Нортон рассмеялся — и вдруг стал очень серьезным.
— Имя есть. Назовем его «Резолюшн».
— С какой стати?
— Так назывался один из кораблей Кука. Это славное имя — да будет наш плот достоин его.
Воцарилось молчание; потом сержант Барнс, давно уже назначенная ответственной за это предприятие, вызвала трех добровольцев. Подняли руку все, кто был рядом на берегу.
К сожалению, у нас лишь четыре спасательных жилета. Борис, Джимми, Питер, вам троим доводилось плавать и раньше. Назначаю вас испытателями.
Никто из присутствующих ни в малой мере не удивился тому, что Руби Барнс сейчас взяла командование на себя. Руби, единственная из всего экипажа, была дипломированным моряком дальнего плавания — это и решило дело. Она проводила гоночные тримараны через Тихий океан, и маловероятно, чтобы считанные километры воды при мертвом штиле стали для нее непреодолимым препятствием.
А что до нее — она задумала предпринять такую экспедицию с той самой секунды, как только увидела Цилиндрическое море. За тысячи лет, что человек ведет спор с водными просторами Земли, ни одному моряку не случалось столкнуться с чем-либо, хотя бы отдаленно похожим на это. Последние два-три дня в голове у Руби неотвязчиво звучал глупый детский стишок, от которого она никак не могла избавиться: «Чтобы море переплыть, надо очень храбрым быть…» Ну что же, она как раз и собирается переплыть море…

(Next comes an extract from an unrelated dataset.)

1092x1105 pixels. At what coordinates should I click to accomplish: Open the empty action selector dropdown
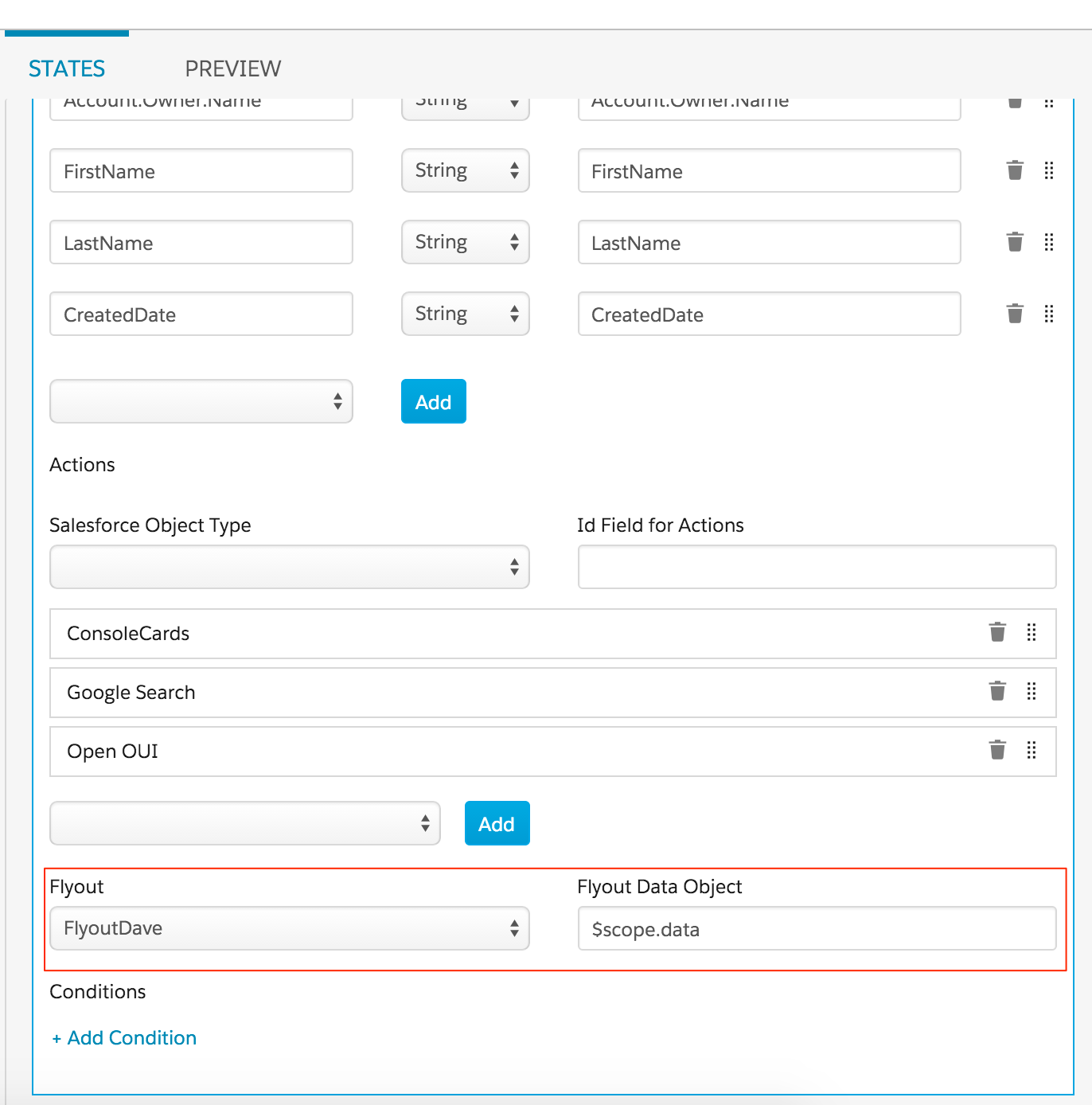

Пассажиры заняли свои места на импровизированных сиденьях — опрокинутых ведрах, — и Руби потянула за дроссель. Взревел мощный двадцатикиловаттный мотор, звенья цепной передачи слились в туманную полосу, и «Резолюшн» под встревоженные крики зрителей отдал швартовы.

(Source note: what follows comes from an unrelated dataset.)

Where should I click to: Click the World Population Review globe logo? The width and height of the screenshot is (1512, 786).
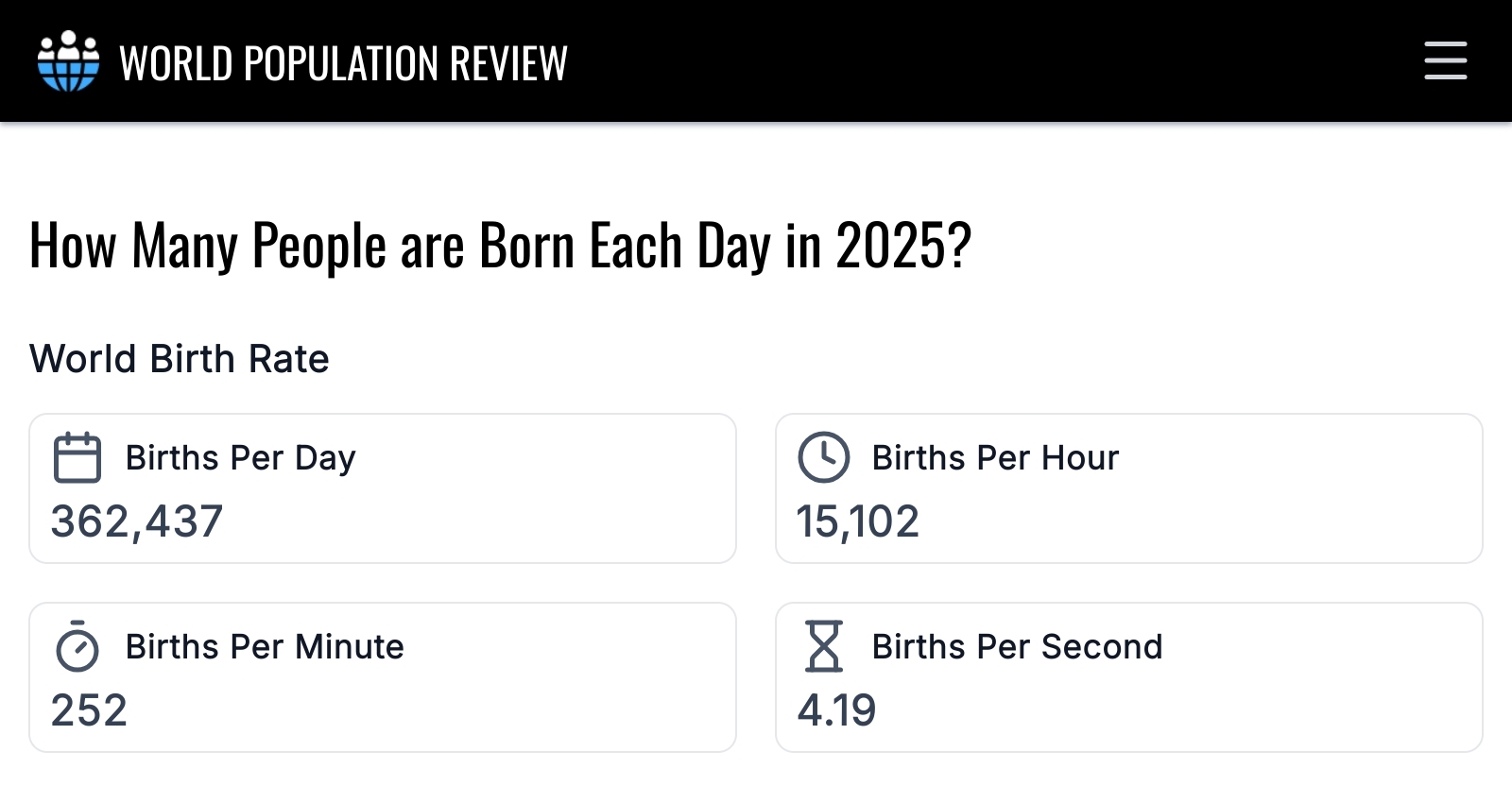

Втайне Руби надеялась развить скорость до пятнадцати километров в час, но вполне удовольствовалась бы и любой цифрой выше десяти. Вдоль обрыва была отмерена дистанция ровно в полкилометра — плот прошел туда и обратно за пять с половиной минут. С учетом времени на разворот скорость оказалась равной двадцати километрам, и Руби была совершенно счастлива.